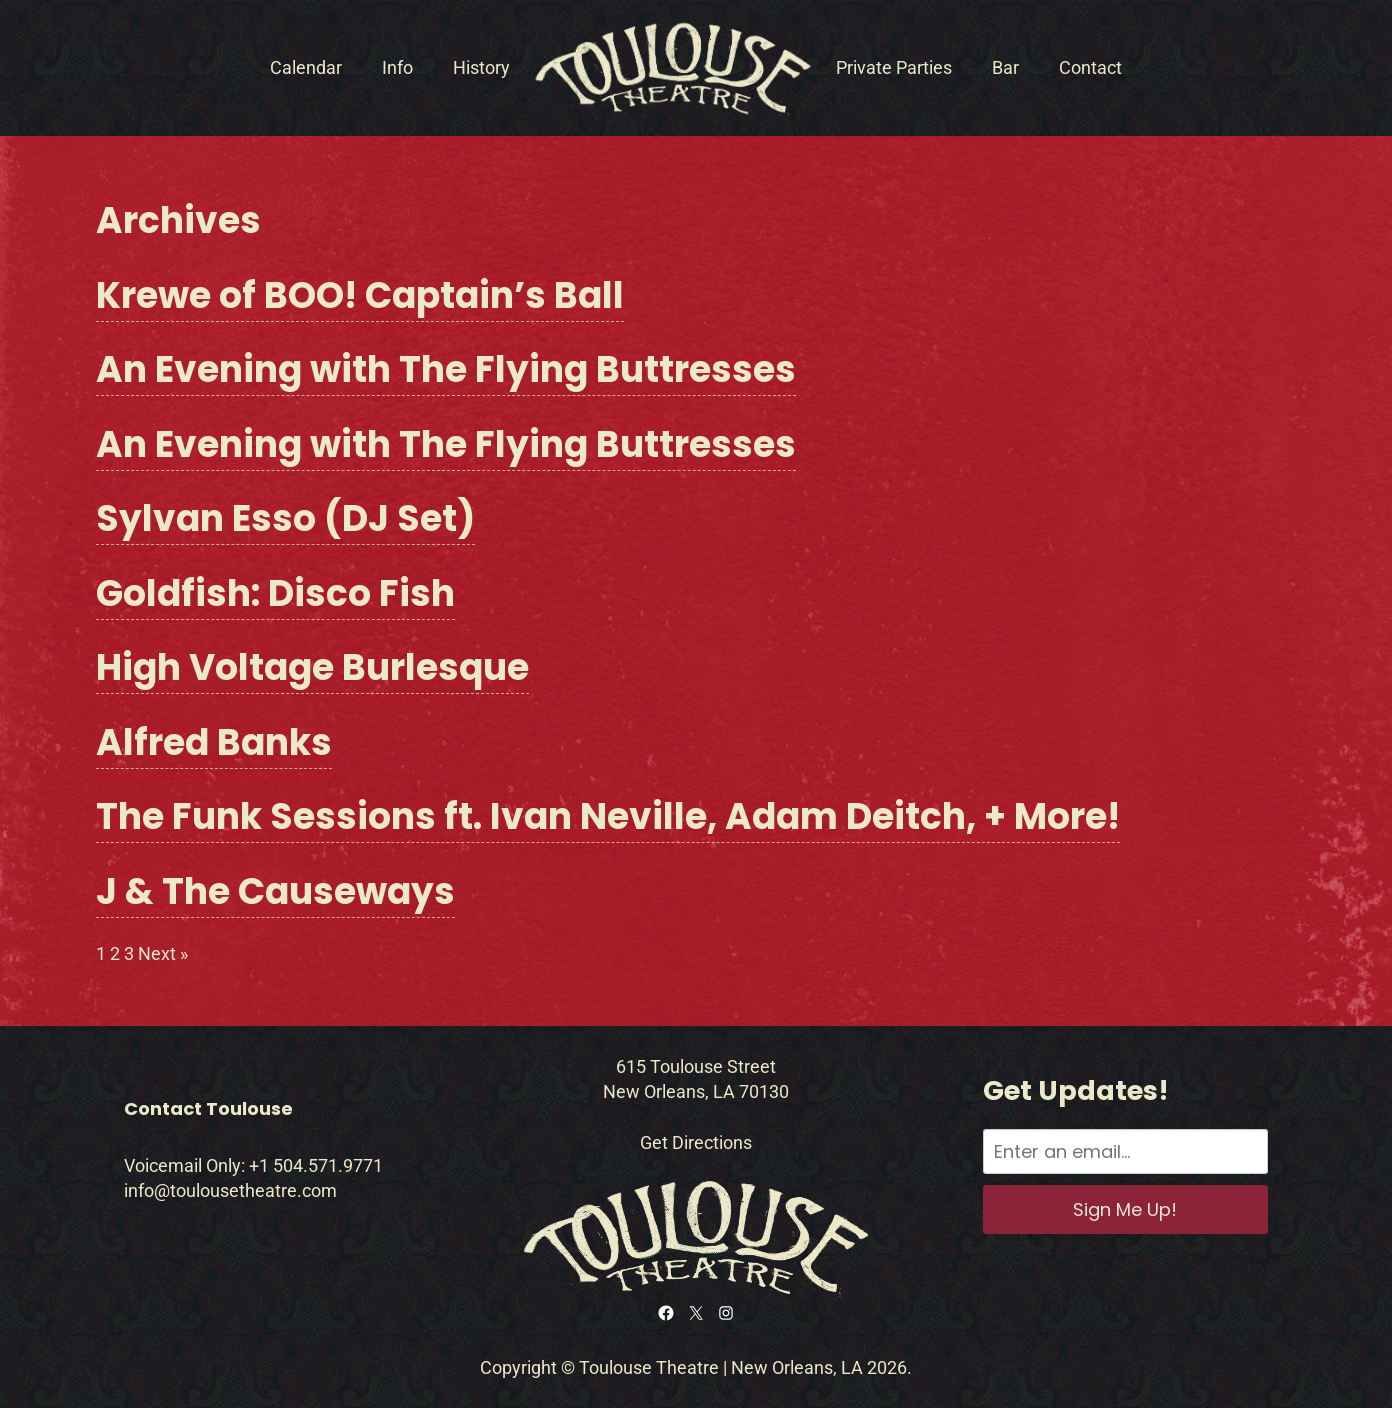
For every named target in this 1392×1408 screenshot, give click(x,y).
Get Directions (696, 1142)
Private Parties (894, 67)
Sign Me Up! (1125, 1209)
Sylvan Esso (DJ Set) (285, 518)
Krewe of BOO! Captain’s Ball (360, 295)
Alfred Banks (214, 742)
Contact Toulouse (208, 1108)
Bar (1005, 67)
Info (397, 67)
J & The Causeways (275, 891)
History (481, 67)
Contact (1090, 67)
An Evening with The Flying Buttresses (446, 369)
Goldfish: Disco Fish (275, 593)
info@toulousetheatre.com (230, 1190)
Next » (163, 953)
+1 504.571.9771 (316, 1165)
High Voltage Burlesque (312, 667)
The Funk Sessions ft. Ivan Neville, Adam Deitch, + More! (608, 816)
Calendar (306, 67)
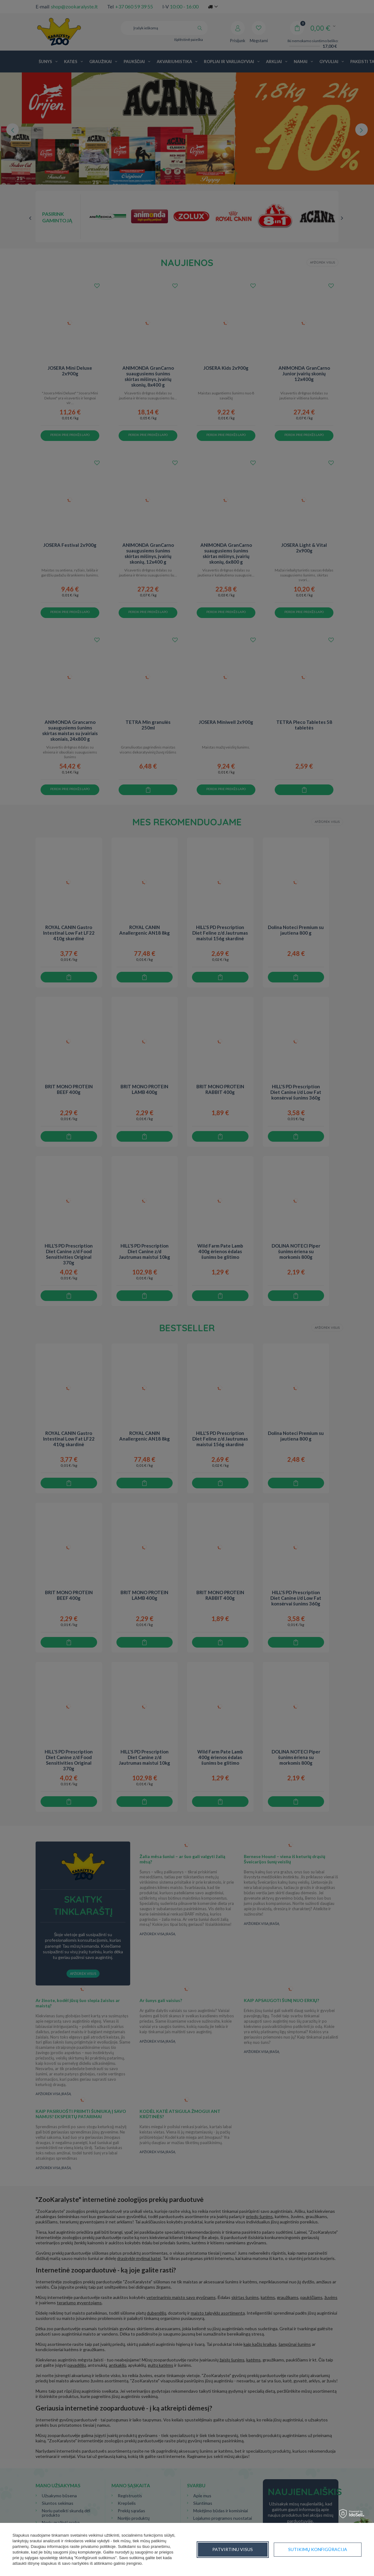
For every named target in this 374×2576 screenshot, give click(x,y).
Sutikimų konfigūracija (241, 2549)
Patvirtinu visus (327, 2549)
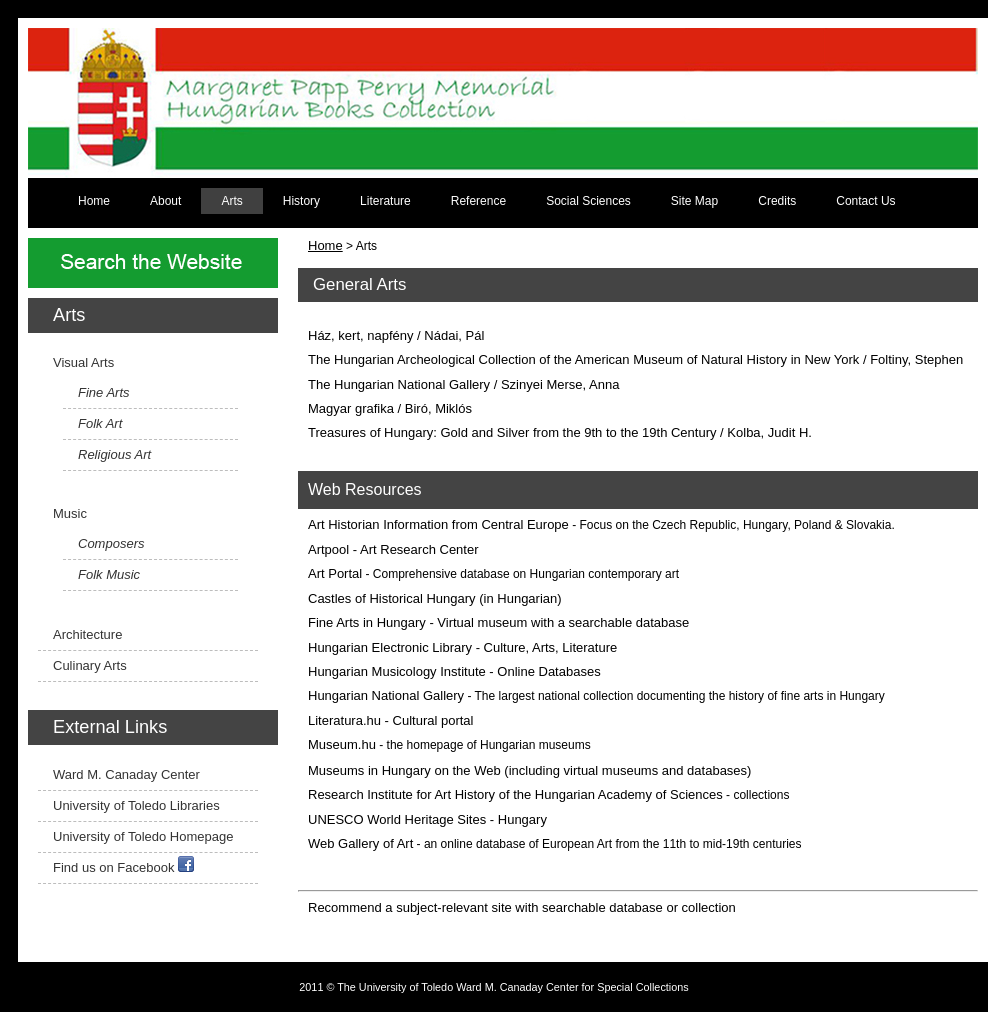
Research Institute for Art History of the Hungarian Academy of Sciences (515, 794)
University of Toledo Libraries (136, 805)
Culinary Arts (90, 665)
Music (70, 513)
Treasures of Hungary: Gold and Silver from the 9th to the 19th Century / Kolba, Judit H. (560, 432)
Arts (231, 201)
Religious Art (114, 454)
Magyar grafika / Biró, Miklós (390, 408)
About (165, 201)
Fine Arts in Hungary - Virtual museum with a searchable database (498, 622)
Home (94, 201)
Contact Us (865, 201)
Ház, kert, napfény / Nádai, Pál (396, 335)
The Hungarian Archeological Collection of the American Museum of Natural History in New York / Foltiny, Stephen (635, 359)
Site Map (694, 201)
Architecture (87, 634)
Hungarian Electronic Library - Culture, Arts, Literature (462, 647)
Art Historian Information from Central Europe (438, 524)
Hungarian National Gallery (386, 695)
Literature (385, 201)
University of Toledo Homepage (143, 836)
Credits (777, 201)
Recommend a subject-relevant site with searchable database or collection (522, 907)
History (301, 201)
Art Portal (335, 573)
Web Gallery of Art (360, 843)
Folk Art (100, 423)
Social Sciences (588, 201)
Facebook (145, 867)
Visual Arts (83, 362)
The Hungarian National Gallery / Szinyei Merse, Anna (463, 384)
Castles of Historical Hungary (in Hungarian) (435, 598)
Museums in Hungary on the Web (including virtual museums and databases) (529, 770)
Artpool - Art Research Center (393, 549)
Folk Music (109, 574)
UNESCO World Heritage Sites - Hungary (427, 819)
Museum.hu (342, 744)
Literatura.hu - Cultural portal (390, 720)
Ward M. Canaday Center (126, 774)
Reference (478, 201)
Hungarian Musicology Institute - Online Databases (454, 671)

====

*WHAT YOU WILL DO:*
Put the lines of the records above into a numbered list, starting at the line containing "Credits (777, 201)" and continuing through the end of the records, and leave out any blank lines.

*RESULT OF THIS EXERCISE:*
1. Credits (777, 201)
2. Recommend a subject-relevant site with searchable database or collection (522, 907)
3. History (301, 201)
4. Art Portal (335, 573)
5. Web Gallery of Art (360, 843)
6. Folk Art (100, 423)
7. Social Sciences (588, 201)
8. Facebook (145, 867)
9. Visual Arts (83, 362)
10. The Hungarian National Gallery / Szinyei Merse, Anna (463, 384)
11. Castles of Historical Hungary (in Hungarian) (435, 598)
12. Museums in Hungary on the Web (including virtual museums and databases) (529, 770)
13. Artpool - Art Research Center (393, 549)
14. Folk Music (109, 574)
15. UNESCO World Heritage Sites - Hungary (427, 819)
16. Museum.hu (342, 744)
17. Literatura.hu - Cultural portal (390, 720)
18. Ward M. Canaday Center (126, 774)
19. Reference (478, 201)
20. Hungarian Musicology Institute - Online Databases (454, 671)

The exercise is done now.